L’activation du rôle de ce bloc militaire intervient après des changements importants que la région du Sahel a connus ces dernières années, dont le plus important a été le retrait français de la région, à un moment où l’on a assisté à une escalade record de l’activité des groupes terroristes affiliés à Daech et à Al-Qaïda, au milieu des craintes d’opérations croissantes contre les armées régulières et les civils.

Un avis de taille

A ce propos, Kamisa Camara, l’ancienne cheffe de cabinet de l’ancien président malien Boubacar Keita, écrivait dans un article publié sur le Middle East Institute for Near Eastern Affairs à Washington, en décembre 2022, que « l’avantage unique du Comité d’Etat-major réside dans la sécurité institutionnelle », entre l’Algérie et le Sahel.

Elle a expliqué entre-autres que « l’influence diplomatique régionale de l’Algérie, sa force militaire et son expérience dans la lutte contre le terrorisme peuvent aider les pays du Sahel à éviter un effondrement politique et sécuritaire imminent ».

Selon Camara, la coopération entre l’Algérie et les pays du Sahel sera bénéfique aux deux parties, sachant que la sécurité de l’Algérie est liée à la sécurité du littoral, politiquement, démographiquement et géographiquement.

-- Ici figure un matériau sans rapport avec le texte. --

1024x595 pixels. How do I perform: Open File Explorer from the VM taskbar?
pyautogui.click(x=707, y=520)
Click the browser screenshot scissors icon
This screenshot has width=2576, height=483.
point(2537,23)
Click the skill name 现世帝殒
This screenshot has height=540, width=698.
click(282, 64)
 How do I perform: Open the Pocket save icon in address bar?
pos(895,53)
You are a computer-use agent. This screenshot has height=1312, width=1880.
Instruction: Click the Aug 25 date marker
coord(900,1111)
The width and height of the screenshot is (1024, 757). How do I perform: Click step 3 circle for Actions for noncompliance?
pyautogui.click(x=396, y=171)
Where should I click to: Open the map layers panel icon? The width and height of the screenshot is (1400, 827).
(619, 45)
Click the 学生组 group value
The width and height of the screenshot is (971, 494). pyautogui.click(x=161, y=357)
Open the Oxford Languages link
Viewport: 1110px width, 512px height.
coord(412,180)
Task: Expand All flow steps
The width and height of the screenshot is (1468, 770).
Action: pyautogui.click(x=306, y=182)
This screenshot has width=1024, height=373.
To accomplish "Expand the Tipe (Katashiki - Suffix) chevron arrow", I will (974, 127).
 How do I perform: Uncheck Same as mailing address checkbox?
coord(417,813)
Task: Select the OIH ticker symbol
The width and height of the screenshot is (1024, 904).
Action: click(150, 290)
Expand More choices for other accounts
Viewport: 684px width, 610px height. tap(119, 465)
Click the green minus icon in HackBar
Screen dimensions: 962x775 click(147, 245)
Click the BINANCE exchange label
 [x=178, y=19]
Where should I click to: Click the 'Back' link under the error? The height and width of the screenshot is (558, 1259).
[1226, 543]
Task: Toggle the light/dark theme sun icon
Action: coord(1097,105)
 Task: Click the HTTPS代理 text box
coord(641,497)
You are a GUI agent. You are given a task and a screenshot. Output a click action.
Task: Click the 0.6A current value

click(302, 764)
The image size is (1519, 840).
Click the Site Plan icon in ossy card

Les frontières sud de l’Algérie étant en danger et l’État doit agir rapidement, car l’Algérie partage des frontières avec le Mali, la Mauritanie et le Niger, longues d’environ 3.000 kilomètres.

Le mot de la fin

Suite à cette nouvelle situation dans le Sahel, qui a pris le pas au Mali, on peut affirmer que les deux pays ont justifié leur décision en affirmant ceci :

« Notre chemin vers l’indépendance et la dignité n’est pas compatible avec la participation au G5 Sahel sous sa forme actuelle ».

Ils soulignent à cet effet qu’après près de 9 ans d’existence, l’organisation peine toujours à atteindre ses objectifs, et pire encore, les ambitions légitimes de nos Etats à faire de l’espace du G5 Sahel une zone de sécurité et de développement sont contrariées par des lourdeurs institutionnelles, des pesanteurs d’un autre âge qui achèvent de nous convaincre que la voie de l’indépendance et de la dignité sur laquelle nous sommes aujourd’hui engagés, est contraire à la participation au groupe du G5 Sahel, dans sa forme actuelle.